▶ **Goal of the exercise**: Where the records below reach the line containing "Task: Click the Browse integrations link", start transcribing, and end with the line containing "You are a computer-use agent. The image size is (482, 392).", exactly and with nothing else added.

Extracted data entries
********

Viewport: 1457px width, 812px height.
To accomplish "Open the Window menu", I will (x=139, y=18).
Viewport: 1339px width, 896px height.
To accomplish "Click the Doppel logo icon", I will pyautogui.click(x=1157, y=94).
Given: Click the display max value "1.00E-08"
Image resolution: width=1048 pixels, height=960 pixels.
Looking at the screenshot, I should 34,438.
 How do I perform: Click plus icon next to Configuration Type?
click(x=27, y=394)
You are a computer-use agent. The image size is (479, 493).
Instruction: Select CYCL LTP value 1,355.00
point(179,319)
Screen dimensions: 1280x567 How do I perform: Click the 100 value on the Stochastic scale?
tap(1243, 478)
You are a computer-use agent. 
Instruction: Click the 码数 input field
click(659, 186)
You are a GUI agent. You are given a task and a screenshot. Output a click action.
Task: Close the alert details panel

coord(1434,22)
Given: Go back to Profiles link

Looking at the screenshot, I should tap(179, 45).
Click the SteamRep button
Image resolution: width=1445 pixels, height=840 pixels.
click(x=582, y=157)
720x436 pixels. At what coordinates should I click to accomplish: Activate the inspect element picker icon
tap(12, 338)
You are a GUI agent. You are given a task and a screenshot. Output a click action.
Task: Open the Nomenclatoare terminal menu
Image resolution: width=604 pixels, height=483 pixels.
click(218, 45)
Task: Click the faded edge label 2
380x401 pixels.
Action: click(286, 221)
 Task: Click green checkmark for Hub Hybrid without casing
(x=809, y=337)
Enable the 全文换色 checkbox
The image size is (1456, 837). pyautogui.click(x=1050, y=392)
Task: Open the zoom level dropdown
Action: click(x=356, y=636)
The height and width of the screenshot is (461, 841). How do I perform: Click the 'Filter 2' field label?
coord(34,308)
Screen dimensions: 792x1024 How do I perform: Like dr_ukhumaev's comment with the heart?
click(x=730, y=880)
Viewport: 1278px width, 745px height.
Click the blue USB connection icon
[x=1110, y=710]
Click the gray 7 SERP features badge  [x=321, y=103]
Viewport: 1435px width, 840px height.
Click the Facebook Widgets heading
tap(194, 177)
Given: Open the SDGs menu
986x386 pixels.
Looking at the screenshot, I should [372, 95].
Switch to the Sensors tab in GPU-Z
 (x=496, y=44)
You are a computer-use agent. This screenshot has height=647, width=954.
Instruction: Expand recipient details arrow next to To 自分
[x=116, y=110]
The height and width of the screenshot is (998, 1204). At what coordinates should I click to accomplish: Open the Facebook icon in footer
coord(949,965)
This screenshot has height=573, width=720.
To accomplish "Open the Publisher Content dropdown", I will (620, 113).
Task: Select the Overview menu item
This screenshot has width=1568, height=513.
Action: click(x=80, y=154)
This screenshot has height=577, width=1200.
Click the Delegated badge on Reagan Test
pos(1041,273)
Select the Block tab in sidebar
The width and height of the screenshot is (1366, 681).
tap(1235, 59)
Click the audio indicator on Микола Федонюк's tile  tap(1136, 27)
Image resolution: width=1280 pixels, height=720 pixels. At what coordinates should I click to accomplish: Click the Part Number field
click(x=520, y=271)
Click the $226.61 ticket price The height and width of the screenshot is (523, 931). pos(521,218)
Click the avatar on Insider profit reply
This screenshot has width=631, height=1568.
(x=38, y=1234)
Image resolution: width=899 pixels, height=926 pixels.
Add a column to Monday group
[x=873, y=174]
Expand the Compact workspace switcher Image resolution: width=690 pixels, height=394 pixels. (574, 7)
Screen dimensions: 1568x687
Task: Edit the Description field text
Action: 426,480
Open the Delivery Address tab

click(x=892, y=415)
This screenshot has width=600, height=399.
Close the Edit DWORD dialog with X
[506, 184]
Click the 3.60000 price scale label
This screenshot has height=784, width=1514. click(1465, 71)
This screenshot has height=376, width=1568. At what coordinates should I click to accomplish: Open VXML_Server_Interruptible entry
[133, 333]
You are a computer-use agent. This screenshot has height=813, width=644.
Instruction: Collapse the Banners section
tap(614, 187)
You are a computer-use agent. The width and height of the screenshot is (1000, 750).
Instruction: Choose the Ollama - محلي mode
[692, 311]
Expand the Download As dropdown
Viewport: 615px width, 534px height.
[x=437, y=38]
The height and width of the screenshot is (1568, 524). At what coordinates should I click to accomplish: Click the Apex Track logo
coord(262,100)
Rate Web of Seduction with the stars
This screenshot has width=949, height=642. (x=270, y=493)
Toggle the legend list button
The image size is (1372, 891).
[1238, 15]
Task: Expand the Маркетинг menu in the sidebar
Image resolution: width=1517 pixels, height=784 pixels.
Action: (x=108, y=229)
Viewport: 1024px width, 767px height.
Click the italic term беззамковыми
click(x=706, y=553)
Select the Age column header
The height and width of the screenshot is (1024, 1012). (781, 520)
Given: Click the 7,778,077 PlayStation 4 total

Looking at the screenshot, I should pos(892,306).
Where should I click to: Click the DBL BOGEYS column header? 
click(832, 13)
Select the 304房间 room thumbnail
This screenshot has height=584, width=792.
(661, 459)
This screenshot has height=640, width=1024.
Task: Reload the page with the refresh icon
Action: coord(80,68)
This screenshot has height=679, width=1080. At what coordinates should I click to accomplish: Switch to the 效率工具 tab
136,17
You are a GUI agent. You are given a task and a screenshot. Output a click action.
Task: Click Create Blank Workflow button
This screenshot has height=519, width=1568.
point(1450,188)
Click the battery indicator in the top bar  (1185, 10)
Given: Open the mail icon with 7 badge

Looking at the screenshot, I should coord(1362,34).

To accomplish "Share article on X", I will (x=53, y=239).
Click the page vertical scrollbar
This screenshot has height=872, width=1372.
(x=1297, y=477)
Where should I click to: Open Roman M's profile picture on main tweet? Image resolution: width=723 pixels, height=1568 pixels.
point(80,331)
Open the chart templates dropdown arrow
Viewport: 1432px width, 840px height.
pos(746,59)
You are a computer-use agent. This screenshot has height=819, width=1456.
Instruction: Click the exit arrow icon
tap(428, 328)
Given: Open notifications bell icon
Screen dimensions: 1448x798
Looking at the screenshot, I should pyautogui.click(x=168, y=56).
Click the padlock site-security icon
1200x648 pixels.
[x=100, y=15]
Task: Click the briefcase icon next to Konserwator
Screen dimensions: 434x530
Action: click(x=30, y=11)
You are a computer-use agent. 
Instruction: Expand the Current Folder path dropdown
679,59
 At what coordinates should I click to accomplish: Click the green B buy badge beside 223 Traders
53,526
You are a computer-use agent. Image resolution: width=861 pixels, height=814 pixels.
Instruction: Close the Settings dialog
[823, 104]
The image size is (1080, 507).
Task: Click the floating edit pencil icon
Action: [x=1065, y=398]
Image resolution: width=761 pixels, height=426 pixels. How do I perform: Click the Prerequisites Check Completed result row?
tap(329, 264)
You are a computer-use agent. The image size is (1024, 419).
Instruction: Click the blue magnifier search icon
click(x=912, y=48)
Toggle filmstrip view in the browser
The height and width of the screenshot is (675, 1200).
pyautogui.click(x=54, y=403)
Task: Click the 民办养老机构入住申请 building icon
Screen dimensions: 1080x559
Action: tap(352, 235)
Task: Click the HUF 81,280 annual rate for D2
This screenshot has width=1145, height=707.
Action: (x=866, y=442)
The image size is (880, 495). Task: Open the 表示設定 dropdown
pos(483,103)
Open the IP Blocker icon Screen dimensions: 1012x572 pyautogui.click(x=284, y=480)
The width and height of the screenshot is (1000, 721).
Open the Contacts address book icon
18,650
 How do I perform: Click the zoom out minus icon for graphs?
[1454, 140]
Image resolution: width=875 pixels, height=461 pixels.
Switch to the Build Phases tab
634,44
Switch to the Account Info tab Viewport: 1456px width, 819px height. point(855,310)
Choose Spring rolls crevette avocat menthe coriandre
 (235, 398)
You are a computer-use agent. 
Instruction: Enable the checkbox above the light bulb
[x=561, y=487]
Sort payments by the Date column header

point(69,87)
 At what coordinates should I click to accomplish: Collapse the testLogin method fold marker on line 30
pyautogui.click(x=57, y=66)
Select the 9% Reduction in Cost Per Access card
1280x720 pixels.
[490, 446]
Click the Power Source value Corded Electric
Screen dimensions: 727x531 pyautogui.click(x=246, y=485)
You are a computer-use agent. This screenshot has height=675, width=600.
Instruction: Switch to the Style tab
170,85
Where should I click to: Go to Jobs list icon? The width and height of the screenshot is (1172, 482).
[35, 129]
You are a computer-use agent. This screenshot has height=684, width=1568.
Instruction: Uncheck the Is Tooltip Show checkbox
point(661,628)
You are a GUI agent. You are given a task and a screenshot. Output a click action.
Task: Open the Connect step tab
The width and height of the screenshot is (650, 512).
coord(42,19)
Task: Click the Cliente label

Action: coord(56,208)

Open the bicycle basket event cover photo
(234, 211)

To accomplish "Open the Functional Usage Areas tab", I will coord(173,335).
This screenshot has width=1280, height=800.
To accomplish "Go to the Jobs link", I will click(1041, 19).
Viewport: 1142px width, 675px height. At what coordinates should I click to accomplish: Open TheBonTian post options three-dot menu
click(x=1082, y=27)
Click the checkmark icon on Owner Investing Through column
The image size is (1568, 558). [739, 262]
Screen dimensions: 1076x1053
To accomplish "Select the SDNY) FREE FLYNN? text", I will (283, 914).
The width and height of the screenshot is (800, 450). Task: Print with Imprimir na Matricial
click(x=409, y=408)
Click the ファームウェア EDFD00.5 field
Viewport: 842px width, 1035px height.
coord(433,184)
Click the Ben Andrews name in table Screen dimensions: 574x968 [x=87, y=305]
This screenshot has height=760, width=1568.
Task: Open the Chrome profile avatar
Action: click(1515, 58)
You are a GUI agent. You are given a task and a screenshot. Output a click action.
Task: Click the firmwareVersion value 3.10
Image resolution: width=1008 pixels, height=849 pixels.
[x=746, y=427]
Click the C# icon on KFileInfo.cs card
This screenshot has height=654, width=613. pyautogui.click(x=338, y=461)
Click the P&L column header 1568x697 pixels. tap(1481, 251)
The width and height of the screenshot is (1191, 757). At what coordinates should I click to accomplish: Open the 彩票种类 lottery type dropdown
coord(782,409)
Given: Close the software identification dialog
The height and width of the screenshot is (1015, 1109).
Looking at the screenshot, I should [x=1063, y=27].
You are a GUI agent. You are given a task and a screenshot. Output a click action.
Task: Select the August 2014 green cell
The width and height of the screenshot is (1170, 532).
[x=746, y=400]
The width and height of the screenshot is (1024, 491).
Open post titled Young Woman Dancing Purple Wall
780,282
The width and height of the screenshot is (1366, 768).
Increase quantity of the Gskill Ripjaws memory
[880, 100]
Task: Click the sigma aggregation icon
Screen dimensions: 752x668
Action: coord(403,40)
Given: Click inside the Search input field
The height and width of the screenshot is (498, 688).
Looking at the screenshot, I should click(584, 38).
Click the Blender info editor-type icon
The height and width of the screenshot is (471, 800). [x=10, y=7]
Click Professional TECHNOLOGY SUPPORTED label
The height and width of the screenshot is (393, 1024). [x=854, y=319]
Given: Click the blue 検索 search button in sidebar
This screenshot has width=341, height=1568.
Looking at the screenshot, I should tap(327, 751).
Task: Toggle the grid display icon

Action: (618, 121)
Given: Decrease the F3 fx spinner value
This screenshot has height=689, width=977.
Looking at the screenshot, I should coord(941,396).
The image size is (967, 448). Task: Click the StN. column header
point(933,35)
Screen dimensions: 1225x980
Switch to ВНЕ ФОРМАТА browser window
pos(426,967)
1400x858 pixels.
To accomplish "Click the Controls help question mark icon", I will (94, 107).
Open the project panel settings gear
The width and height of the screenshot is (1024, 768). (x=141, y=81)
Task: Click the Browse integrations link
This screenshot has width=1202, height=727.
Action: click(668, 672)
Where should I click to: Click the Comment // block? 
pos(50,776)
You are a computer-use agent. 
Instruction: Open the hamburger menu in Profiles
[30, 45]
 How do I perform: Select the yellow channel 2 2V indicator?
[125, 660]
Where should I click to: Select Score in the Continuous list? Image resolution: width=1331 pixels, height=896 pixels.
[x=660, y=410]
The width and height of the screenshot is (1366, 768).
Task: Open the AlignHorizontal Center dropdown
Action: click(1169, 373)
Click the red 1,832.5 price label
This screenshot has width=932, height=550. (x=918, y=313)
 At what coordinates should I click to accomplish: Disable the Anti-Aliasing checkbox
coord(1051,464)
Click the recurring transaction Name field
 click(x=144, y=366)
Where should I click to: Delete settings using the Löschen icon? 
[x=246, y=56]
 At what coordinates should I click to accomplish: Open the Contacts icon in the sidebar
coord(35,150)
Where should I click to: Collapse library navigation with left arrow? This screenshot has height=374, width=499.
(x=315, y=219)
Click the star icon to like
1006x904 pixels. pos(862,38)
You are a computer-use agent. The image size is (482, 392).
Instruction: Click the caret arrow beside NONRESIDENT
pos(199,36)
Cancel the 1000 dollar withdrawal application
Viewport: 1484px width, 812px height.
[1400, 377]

********

▶ **Expected answer**:
Task: Click the Browse integrations link
This screenshot has width=1202, height=727.
Action: click(668, 672)
Where should I click to: Click the Comment // block? 
pos(50,776)
You are a computer-use agent. 
Instruction: Open the hamburger menu in Profiles
[30, 45]
 How do I perform: Select the yellow channel 2 2V indicator?
[125, 660]
Where should I click to: Select Score in the Continuous list? Image resolution: width=1331 pixels, height=896 pixels.
[x=660, y=410]
The width and height of the screenshot is (1366, 768).
Task: Open the AlignHorizontal Center dropdown
Action: click(1169, 373)
Click the red 1,832.5 price label
This screenshot has width=932, height=550. (x=918, y=313)
 At what coordinates should I click to accomplish: Disable the Anti-Aliasing checkbox
coord(1051,464)
Click the recurring transaction Name field
 click(x=144, y=366)
Where should I click to: Delete settings using the Löschen icon? 
[x=246, y=56]
 At what coordinates should I click to accomplish: Open the Contacts icon in the sidebar
coord(35,150)
Where should I click to: Collapse library navigation with left arrow? This screenshot has height=374, width=499.
(x=315, y=219)
Click the star icon to like
1006x904 pixels. pos(862,38)
You are a computer-use agent. The image size is (482, 392).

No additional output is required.